Set down the data that follows, exactly and completely.

-------------------------

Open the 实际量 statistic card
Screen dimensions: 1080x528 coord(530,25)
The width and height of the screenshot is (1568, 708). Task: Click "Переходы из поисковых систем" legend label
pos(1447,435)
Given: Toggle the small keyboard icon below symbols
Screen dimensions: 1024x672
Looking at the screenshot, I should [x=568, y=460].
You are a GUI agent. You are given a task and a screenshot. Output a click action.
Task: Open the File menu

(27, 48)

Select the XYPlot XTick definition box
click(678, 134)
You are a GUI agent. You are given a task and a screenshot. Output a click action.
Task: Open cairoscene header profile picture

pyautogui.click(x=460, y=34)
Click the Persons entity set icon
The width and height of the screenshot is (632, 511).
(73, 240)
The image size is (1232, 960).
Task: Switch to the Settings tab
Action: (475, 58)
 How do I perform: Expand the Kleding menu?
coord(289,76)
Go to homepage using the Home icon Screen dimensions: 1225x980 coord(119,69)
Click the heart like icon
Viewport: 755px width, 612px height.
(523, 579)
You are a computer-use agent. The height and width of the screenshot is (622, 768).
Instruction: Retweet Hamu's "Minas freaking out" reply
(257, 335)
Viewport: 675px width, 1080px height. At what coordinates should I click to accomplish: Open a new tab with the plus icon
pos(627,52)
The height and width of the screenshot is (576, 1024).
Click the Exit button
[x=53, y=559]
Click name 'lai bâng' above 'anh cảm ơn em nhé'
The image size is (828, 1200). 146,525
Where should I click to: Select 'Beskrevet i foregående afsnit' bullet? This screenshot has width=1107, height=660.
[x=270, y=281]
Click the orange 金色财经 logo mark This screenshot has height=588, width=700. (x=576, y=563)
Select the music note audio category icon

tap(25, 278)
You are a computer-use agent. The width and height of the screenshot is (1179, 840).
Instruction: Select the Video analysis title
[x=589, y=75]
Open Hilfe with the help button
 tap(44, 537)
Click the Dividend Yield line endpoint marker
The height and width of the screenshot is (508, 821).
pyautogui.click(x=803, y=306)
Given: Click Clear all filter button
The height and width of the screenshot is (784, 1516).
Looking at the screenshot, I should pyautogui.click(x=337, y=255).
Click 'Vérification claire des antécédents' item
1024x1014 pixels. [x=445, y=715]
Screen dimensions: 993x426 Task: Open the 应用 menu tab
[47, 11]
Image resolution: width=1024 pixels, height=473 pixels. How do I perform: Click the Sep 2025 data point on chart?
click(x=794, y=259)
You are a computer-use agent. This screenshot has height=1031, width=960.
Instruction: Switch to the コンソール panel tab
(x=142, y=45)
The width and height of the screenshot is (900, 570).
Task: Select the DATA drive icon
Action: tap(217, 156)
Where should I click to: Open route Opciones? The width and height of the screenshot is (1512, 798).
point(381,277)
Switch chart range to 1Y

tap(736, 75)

-------------------------

* **YOUR RESPONSE**
Open the 实际量 statistic card
Screen dimensions: 1080x528 coord(530,25)
The width and height of the screenshot is (1568, 708). Task: Click "Переходы из поисковых систем" legend label
pos(1447,435)
Given: Toggle the small keyboard icon below symbols
Screen dimensions: 1024x672
Looking at the screenshot, I should [x=568, y=460].
You are a GUI agent. You are given a task and a screenshot. Output a click action.
Task: Open the File menu

(27, 48)

Select the XYPlot XTick definition box
click(678, 134)
You are a GUI agent. You are given a task and a screenshot. Output a click action.
Task: Open cairoscene header profile picture

pyautogui.click(x=460, y=34)
Click the Persons entity set icon
The width and height of the screenshot is (632, 511).
(73, 240)
The image size is (1232, 960).
Task: Switch to the Settings tab
Action: (475, 58)
 How do I perform: Expand the Kleding menu?
coord(289,76)
Go to homepage using the Home icon Screen dimensions: 1225x980 coord(119,69)
Click the heart like icon
Viewport: 755px width, 612px height.
(523, 579)
You are a computer-use agent. The height and width of the screenshot is (622, 768).
Instruction: Retweet Hamu's "Minas freaking out" reply
(257, 335)
Viewport: 675px width, 1080px height. At what coordinates should I click to accomplish: Open a new tab with the plus icon
pos(627,52)
The height and width of the screenshot is (576, 1024).
Click the Exit button
[x=53, y=559]
Click name 'lai bâng' above 'anh cảm ơn em nhé'
The image size is (828, 1200). 146,525
Where should I click to: Select 'Beskrevet i foregående afsnit' bullet? This screenshot has width=1107, height=660.
[x=270, y=281]
Click the orange 金色财经 logo mark This screenshot has height=588, width=700. (x=576, y=563)
Select the music note audio category icon

tap(25, 278)
You are a computer-use agent. The width and height of the screenshot is (1179, 840).
Instruction: Select the Video analysis title
[x=589, y=75]
Open Hilfe with the help button
 tap(44, 537)
Click the Dividend Yield line endpoint marker
The height and width of the screenshot is (508, 821).
pyautogui.click(x=803, y=306)
Given: Click Clear all filter button
The height and width of the screenshot is (784, 1516).
Looking at the screenshot, I should pyautogui.click(x=337, y=255).
Click 'Vérification claire des antécédents' item
1024x1014 pixels. [x=445, y=715]
Screen dimensions: 993x426 Task: Open the 应用 menu tab
[47, 11]
Image resolution: width=1024 pixels, height=473 pixels. How do I perform: Click the Sep 2025 data point on chart?
click(x=794, y=259)
You are a computer-use agent. This screenshot has height=1031, width=960.
Instruction: Switch to the コンソール panel tab
(x=142, y=45)
The width and height of the screenshot is (900, 570).
Task: Select the DATA drive icon
Action: tap(217, 156)
Where should I click to: Open route Opciones? The width and height of the screenshot is (1512, 798).
point(381,277)
Switch chart range to 1Y

tap(736, 75)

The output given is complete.